Strategic Finance
Currency matters Print E-mail
Monday, 27 November 2006
Nick Bull looks at how specialist foreign exchange companies can help organisations of all sizes do business abroad. The world is changing. Not so long ago, the concept of a 24/7, 365-day-a-year global business cycle was inconceivable. But with hi-tech systems developments, deregulation in global financial markets and today's ability to move currency around the world at the click of a mouse, the way we do international business has been transformed beyond recognition.

But, while there are manifestly sound commercial reasons for opening up your business to wider frontiers, as a finance director you will be only too aware there are also concomitant hazards that can make a serious dent in profits.

No business wants to lose money - especially when those losses are incurred because of market forces beyond the control of even the most far-sighted of finance directors.

So what is to be done? Veterans of the international trading world will almost certainly cite currency fluctuations as one of those onerous inevitabilities that can destabilise even the best-laid business plan.

Pause to think about it. Currency movements of five per cent to ten per cent over a short period of time are not uncommon in today's business environment. Such fluctuations could easily mean the difference between making a profit and a loss on an overseas contract or payment.

This is where specialist foreign exchange companies can make a big difference to the bottom line. Dealing specifically and often exclusively in the area of foreign exchange, such companies can help a business improve profitability, avoid risk and gain a competitive advantage within their respective industries. A range of solutions is on offer that can limit your company's exposure to foreign exchange risk.

It is worth bearing in mind, with many overseas debtors granted longer credit periods due to increased shipping times etc, it can be difficult for a company to minimise the time they are exposed to such fluctuations.

So, how can you mitigate the risks? There are many approaches and, with the right guidance, you can easily navigate a profitable path through the minefield of international trade and the attendant currency risks.

Your first port of call should be a well-regarded foreign exchange provider. Acting as an integral member of your financial team, the provider can advise on a wide range of strategies available to minimise risk. In other words, this third-party expertise should effectively double up as an in-house function.

Ways to protect your business


Let's examine some of the methods by which you can protect your business from exchange rate fluctuations.

Entering into a foreign exchange forward contract with your bank or foreign exchange provider is essentially a way of developing an agreement for you - the client - to deliver a pre-defined amount of currency on a specific future date, or between two dates of your choice, to be converted at a fixed exchange rate.

When you receive your foreign currency sales receipts, they are converted at the fixed exchange rate as agreed in the contract. This form of hedging works equally well for businesses that have to settle foreign currency invoices, as they are also able to enter forward contracts with their supplier to buy foreign currency.
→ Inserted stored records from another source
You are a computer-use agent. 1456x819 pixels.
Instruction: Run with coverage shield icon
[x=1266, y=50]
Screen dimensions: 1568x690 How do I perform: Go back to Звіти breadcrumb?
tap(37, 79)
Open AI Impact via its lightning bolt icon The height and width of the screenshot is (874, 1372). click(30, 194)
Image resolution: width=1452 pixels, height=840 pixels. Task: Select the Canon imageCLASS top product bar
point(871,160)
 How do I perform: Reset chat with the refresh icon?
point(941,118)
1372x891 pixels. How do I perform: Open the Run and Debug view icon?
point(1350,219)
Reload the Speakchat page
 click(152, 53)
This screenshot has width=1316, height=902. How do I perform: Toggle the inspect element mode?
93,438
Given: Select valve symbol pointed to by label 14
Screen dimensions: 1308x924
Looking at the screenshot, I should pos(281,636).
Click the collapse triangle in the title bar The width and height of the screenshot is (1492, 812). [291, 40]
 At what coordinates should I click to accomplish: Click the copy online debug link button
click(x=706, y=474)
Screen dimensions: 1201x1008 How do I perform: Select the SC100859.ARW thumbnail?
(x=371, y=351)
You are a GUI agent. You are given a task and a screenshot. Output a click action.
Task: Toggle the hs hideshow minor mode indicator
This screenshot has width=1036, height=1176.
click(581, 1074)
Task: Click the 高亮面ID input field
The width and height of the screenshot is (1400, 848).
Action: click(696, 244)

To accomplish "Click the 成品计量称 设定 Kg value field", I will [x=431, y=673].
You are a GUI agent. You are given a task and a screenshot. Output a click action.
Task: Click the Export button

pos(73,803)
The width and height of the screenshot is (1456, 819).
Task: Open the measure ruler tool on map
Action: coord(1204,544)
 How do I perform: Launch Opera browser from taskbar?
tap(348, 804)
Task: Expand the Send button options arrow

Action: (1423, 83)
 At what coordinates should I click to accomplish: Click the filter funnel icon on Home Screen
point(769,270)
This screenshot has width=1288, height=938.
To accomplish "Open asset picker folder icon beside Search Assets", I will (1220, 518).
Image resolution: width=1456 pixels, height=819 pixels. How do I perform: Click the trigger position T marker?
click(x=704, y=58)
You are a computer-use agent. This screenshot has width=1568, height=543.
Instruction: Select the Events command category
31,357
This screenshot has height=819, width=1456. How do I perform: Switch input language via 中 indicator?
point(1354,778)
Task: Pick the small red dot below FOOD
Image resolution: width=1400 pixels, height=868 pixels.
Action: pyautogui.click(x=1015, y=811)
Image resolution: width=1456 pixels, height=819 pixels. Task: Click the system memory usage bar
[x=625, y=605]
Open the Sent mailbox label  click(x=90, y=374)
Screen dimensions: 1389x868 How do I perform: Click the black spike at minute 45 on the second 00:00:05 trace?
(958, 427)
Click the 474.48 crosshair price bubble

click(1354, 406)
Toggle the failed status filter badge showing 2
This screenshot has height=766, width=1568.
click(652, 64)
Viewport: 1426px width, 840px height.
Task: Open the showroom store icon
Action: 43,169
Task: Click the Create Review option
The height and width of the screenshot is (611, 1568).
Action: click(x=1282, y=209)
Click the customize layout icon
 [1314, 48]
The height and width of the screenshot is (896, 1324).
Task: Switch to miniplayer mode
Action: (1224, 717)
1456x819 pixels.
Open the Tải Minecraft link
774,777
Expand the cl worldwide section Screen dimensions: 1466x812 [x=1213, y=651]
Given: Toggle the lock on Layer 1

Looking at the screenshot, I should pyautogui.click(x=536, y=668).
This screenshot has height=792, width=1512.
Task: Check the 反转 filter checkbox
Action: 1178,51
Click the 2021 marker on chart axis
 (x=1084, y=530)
The beauty of it is that contracts can be custom built to your requirements. For example, you may want a contract that allows you to make part payments up to the value of the contract rather than wishing to make one large exchange. A reputable foreign exchange specialist will dovetail the demands of the contract to help it work to your advantage.

Foreign exchange specialists can also be invaluable when arranging stop loss orders and limit orders. The former allows clients to set a minimum level at which currencies are bought or sold, and are eminently suitable for businesses wishing to protect their bottom line, while allowing for the market to move in their favour.

Choose a limit order and you will have the flexibility to set a higher target exchange rate at which, if the rate is achieved, the currency will be purchased. This option is suitable for businesses that have funds to transfer and are looking to make the most of any favourable currency movement that occurs.

Currently, around 80 per cent of small to medium-sized enterprises in the UK use their business bank for foreign exchange transactions without considering other foreign exchange suppliers. But looking beyond high street business banking arrangements could bring tangible gains.

Ship-shape for business


One example of a business benefiting from choosing a dedicated foreign exchange specialist is the case of an emerging London-based ship brokerage. The company, which has recently expanded its portfolio to include commodity brokerage, brings together owners and those who want to charter tankers to arrange transportation of crude oil and petroleum products across the globe.

As a shipbroker, the company receives its commission payments in US dollars and then converts them to sterling in order to pay for administrative costs such as office overheads and wages. As it does not have to match invoices it is flexible as to when it trades currency and looks to achieve the best rates by way of sharp prices and timing. This translates into a requirement to sell between £150 and £300k of US dollars on a monthly basis.

The benefits of using a foreign exchange specialist soon became apparent. On its first trade, comparing spot prices, the company saved $1,500 on a $175k sale of US dollars into sterling. Now an ongoing client, the business is regularly updated by dealers and kept fully abreast of major market moves, changes in market sentiment and key data releases all of which could have a significant impact on the company's bottom line.

Small businesses


Too many business banks do not offer SME customers the same rates or level of service when it comes to serving their foreign exchange requirements as they do bigger corporations. Often, a business bank will put smaller companies' trades through at the end of the day, regardless of whether the timing is favourable.

But come to a reputable foreign exchange supplier and you will enjoy direct access to your own personal trader who will be able to give you information to help you decide when would be a good time to trade.